REIHA.com – Konferensi pengendalian perubahan iklim global, telah dimulai. Pertemuan tahunan Negara pihak UN Climate Change (UNFCC) ke-24 atau COP24, kali ini berlangsung di Katowice, Polandia, 2–14 Desember 2018.
“Hari ini, 3 tahun setelah Paris Agreement, semua negara hadir di Katowice membuktikan komitmennya dalam pengendalian perubahan iklim”, ucap Andrzej Duda, Presiden Polandia, pada acara pembukaan COP24, Senin pagi waktu setempat (03/12).
(Baca juga: Cuma Satu Televisi Yang Siarkan Acara Reuni 212, Fadli Zon: Ini Alarm Bagi Demokrasi)
Sekretaris Jenderal PBB, Antonio Guterres mengingatkan bahwa dunia sedang dalam masalah perubahan iklim.
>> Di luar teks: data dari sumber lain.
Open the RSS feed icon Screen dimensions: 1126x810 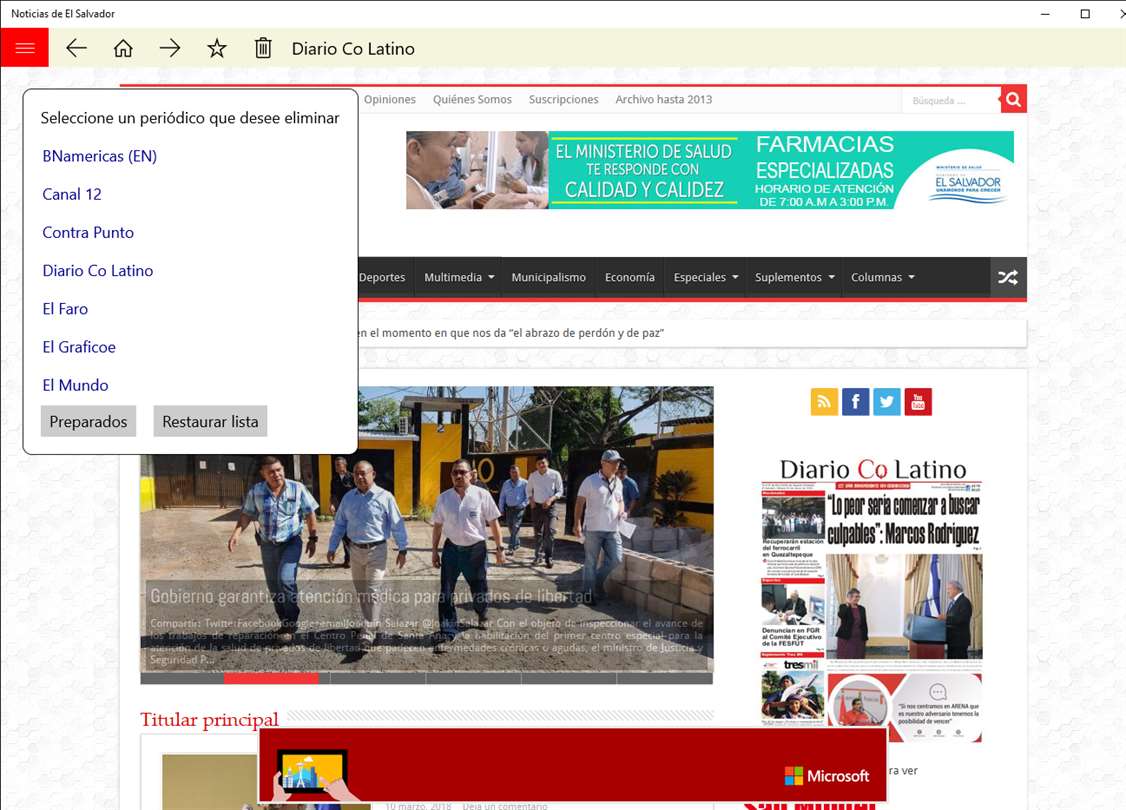pos(824,401)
“Kita tidak punya banyak waktu untuk negosiasi yang panjang. Yang kita butuhkan adalah political will dan green leadership”, ujarnya.
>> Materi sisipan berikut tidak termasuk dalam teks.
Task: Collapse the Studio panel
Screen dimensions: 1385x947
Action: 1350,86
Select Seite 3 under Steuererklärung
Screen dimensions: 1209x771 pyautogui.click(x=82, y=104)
Menteri LHK Siti Nurbaya Bakar menegaskan bahwa, kedatangan rombongan Delegasi R.I (Delri) ini sangat penting bagi negara Indonesia, dalam mencapai target target penurunan emisi gas rumah kaca dan program adaptasi perubahan iklim sebagai produk dari Paris Agreement.
“Para delegasi ini bukan hanya siap untuk negosiasi, tetapi juga siap untuk soft diplomacy dan menyampaikan keunggulan Indonesia dalam pengendalian perubahan iklim” kata Siti Nurbaya Bakar.